One of the main things that drew me to the Marxe School was the opportunity to work amongst colleagues that are all interested in policy issues. I am especially excited to be part of the Masters of International Affairs program, which aims to make education on international economic policies (among other topics) accessible to a diverse student body.
When did you first become interested in economics? And what attracted you to macroeconomics from an international perspective?
I am originally from Turkey, an emerging market that was developing substantially when I was growing up. Experiencing the economic transformations, as well as the crises, first-hand, I got interested in understanding why certain economies manage to develop and others fail to do so. This broad question has set my general research agenda since my graduate studies.
Tell us about your research program in international macroeconomics.
My research program focuses on developing theoretical and empirical models to study how international trade and financial linkages affect investment decisions, growth, and economic fluctuations in emerging markets, as well as the U.S. economy. Some of my empirical work involves using aggregate data for large samples of countries or states to investigate the impacts of capital accumulation and financial flows on economic growth and volatility. Another part of my research involves using firm-level data to understand how domestic and foreign investment decisions of firms are affected by policy changes, such as trade liberalization or banking deregulation, and macroeconomic fluctuations. More recently, I have started working on how policy changes affect the share of total income earned by labor. With my coauthor we have shown how the banking deregulation in the U.S. has lowered labor’s share in income, potentially contributing to the rise in income inequality. On the other hand, in a different study, we find that trade liberalization policies in India increased workers’ share of income, suggesting that globalization is not necessarily harmful for labor.
What will you be teaching in the spring 2019 semester?

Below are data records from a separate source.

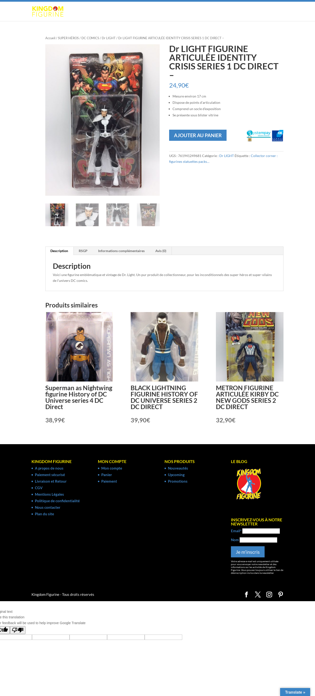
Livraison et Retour (51, 481)
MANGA (124, 11)
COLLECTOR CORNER (255, 11)
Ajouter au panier (198, 135)
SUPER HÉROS (95, 11)
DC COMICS (90, 38)
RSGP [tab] (83, 251)
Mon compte (111, 468)
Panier (106, 475)
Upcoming (176, 475)
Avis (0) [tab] (160, 251)
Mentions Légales (49, 495)
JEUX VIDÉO (151, 11)
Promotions (178, 481)
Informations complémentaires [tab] (121, 251)
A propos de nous (49, 468)
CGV (39, 488)
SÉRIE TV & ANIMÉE (211, 11)
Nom (235, 540)
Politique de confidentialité (57, 501)
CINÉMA (178, 11)
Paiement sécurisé (50, 475)
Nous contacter (47, 508)
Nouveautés (178, 468)
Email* (236, 531)
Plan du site (44, 514)
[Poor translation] (17, 631)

What lesson do you most look forward to teaching your students?
I will be teaching two classes: International Economics and Trade Policy. I am looking forward to talking about the current events and helping students interpret the impact of macroeconomic and trade policy changes on the economic environment. This is an exciting time to be studying trade policy. With all the recent backlash towards globalization and the alterations in the trade agreements, it is important to talk about the pros and cons of international trade, and discuss what trade policies can and cannot do for a country. We will study the economic mechanisms that give rise to costs and benefits of trade and analyze the varied experiences of developed and developing countries. I am looking forward to productive debates in class on these issues.